[Top][All Lists]

[Date Prev][Date Next][Thread Prev][Thread Next][Date Index][Thread Index]

Re: [Qemu-devel] [Bug 1776920] Re: qemu-img convert on Mac OSX creates c

From: Eric Blake
Subject: Re: [Qemu-devel] [Bug 1776920] Re: qemu-img convert on Mac OSX creates corrupt images
Date: Fri, 7 Sep 2018 17:05:25 -0500
User-agent: Mozilla/5.0 (X11; Linux x86_64; rv:52.0) Gecko/20100101 Thunderbird/52.9.1

On 09/07/2018 04:12 PM, Bruno Haible wrote:
Why would that be important? As far as I understand the SEEK_DATA facility
from the man page [1], the most immediate way to make reasonable use of it is
to call
    offset = lseek (fd, SEEK_DATA, offset);
    offset = lseek (fd, SEEK_HOLE, offset);
alternatingly. On Linux, you may start with SEEK_DATA or SEEK_HOLE; on
macOS, you would need to start with SEEK_HOLE because starting with
SEEK_DATA won't work. Is it a _that_ big problem?
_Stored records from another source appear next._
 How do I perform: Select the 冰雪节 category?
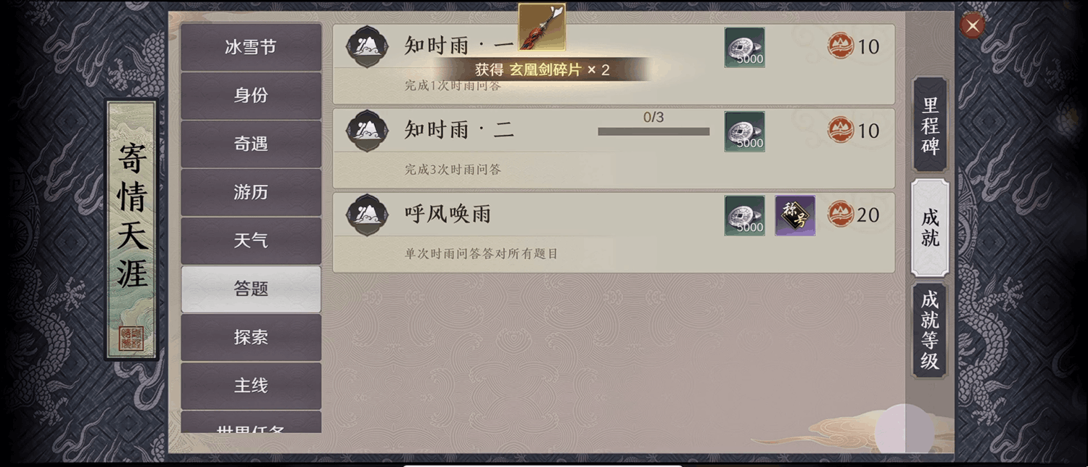pyautogui.click(x=251, y=47)
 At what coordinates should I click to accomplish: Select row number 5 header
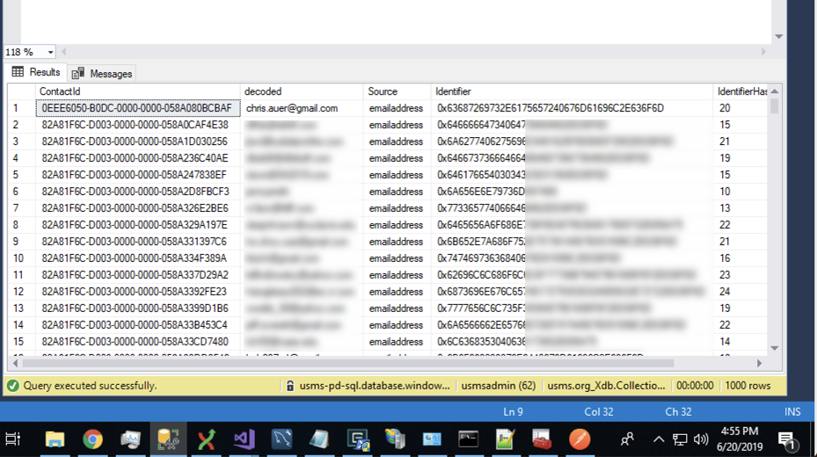[x=16, y=175]
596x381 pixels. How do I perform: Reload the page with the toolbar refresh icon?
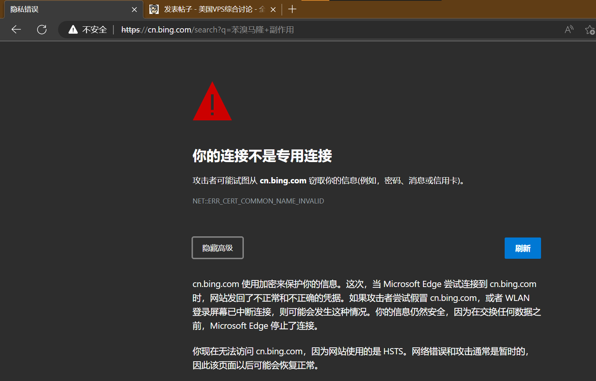[x=42, y=29]
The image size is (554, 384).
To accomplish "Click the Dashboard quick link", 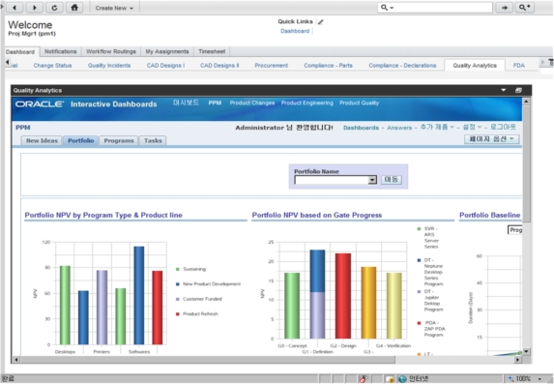I will tap(295, 31).
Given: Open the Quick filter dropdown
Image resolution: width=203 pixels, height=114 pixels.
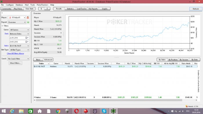Looking at the screenshot, I should (x=18, y=59).
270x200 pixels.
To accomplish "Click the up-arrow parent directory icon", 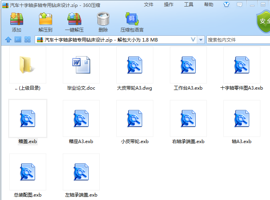I will coord(8,40).
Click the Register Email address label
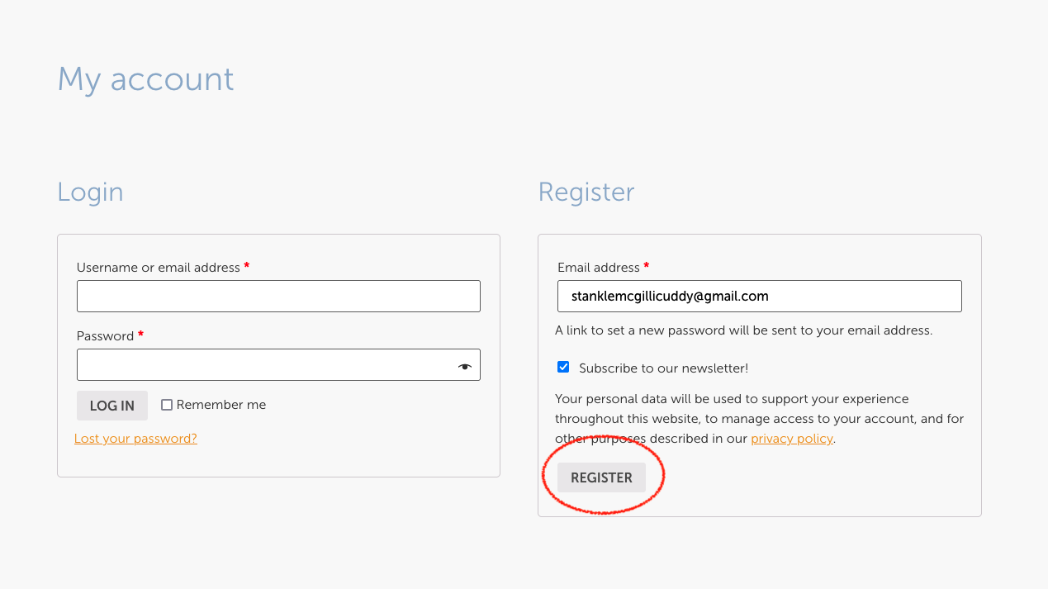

If you are doing a single pass over a file starting from offset 0, then yes, alternating between SEEK_DATA first and SEEK_HOLE second will visit the entire file, with every seek starting from an extent boundary and thus not triggering the bug at hand (and yes, that order is important, because of Solaris - read on to see why starting with SEEK_HOLE at offset 0 is a bad idea). And on MacOS, SEEK_DATA on offset 0 returns 0, if there is no leading hole - the bug at hand is only triggered when you query an offset that does not start an extent, but 0 always starts an extent. But if you are doing random-access reads of portions of the file, and want to know whether a given offset lies within data or a hole (and the file is not being modified by another parallel process), and do not already know if your offset lies on an extent boundary, then this bug is nasty. let's consider your options.

On Linux, if you call both SEEK_DATA and SEEK_HOLE on an offset that is in bounds, then you will always have one of the two calls return the same offset back.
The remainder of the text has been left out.